I do not give to you as the world gives.
Do not let your hearts be troubled, and do not let them be afraid” (Jn
14:27). It’s as if they had lost that
peace in the midst of all the darkness and chaos of Thursday and Friday, and
now Jesus is standing there, handing it back to them. Suddenly fear is forgotten, and it’s not so
dark. Then he says it again, as if he’s
pressing that gift firmly in the palms of their hands, “Peace be with
you.” And then he commissions them: “As
the Father has sent me, so I send you.”
And at that moment Jesus breaths life back into
them, just as God breathed life into Adam in Genesis 2:7, and he says, “Receive
the Holy Spirit. If you forgive the sins
of any, they are forgiven them; if you retain the sins of any, they are
retained.” Dietrich Bonhoeffer once said
that “[w]hen he did that Christ made the Church, and in it our brother [our
sister], a blessing to us.” In this
blessing is the freedom to live with one another without pretense. We don’t have to be fake. We don’t have to hide from one another.

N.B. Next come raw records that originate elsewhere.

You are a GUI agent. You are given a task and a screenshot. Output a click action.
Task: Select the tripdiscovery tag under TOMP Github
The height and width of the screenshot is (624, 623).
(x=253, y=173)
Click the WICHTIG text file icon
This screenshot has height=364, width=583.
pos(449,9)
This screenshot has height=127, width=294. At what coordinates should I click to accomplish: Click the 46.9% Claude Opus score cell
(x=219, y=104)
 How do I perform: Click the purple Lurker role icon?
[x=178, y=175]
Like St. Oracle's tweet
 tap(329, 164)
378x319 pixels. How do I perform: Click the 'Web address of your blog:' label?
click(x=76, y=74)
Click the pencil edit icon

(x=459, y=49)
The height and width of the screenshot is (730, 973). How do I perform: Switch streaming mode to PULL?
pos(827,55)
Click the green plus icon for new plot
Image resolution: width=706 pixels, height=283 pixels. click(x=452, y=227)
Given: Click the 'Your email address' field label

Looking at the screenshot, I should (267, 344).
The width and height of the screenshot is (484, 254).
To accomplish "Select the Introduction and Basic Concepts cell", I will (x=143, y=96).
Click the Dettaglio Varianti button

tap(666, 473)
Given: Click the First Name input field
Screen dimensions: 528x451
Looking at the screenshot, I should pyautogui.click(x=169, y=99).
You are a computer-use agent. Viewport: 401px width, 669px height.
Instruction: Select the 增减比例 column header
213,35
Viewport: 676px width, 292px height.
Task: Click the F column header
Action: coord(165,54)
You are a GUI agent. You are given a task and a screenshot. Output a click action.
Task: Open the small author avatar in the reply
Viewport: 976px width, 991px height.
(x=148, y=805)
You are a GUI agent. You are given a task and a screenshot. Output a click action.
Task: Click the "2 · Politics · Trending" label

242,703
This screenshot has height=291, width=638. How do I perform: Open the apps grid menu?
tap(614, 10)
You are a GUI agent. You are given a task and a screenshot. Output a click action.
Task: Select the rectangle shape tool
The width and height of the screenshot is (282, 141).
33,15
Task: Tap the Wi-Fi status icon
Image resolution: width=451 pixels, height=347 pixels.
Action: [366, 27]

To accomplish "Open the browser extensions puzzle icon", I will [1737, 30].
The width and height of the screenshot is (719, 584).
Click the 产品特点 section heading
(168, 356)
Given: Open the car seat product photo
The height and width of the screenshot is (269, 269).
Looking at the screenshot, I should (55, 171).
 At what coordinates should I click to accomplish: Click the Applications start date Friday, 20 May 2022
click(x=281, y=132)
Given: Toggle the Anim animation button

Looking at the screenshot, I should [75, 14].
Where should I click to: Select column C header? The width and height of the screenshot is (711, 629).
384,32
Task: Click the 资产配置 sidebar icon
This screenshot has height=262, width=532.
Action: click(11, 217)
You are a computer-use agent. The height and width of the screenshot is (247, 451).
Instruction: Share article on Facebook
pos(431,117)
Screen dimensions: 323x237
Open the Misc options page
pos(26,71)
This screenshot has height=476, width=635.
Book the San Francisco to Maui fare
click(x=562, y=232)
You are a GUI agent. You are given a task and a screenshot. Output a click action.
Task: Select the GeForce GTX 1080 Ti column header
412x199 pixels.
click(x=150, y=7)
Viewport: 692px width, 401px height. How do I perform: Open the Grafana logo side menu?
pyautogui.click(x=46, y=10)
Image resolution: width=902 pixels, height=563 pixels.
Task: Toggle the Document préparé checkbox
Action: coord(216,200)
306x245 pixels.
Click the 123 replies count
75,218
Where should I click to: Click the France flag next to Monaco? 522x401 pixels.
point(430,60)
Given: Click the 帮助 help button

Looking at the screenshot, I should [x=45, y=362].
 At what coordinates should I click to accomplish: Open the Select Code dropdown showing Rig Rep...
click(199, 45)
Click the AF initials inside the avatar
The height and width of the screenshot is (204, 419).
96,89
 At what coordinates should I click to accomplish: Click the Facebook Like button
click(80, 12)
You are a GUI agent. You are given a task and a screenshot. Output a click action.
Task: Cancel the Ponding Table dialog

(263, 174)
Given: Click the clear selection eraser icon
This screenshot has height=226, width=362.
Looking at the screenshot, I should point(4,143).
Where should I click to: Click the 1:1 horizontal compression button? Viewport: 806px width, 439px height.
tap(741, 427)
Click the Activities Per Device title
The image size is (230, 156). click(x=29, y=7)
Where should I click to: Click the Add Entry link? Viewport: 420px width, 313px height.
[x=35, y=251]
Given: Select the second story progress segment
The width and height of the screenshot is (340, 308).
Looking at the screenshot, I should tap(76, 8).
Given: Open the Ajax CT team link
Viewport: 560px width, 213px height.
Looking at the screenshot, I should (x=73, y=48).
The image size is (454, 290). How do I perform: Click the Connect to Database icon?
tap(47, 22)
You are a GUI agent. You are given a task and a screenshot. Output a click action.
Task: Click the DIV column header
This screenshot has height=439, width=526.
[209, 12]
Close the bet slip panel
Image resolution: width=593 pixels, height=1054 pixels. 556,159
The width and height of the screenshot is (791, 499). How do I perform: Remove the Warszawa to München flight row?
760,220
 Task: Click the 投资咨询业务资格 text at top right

It’s a blessing often ignored, like an unopened
gift. “The pious fellowship,” he said,
“permits no one to be a sinner. So [all]
must conceal [their sins from themselves] and from the fellowship. We dare not be sinners.” Yet Jesus’ commission dares us to do just
that, to acknowledge that we have need of forgiveness as much as the next
person. Every act of confession and
forgiveness affirms the resurrection and the belief “that the light shines in
the darkness and the darkness did not overcome it.” Confession and forgiveness of sins are signs
of resurrection, of a new creation.
The Apostle Paul wrote that “if
anyone is in Christ, there is a new creation: everything old has passed away;
see, everything has become new! All this
is from God, who reconciled us to himself through Christ, and has given us the
ministry of reconciliation.” (2 Cor. 5:17-18).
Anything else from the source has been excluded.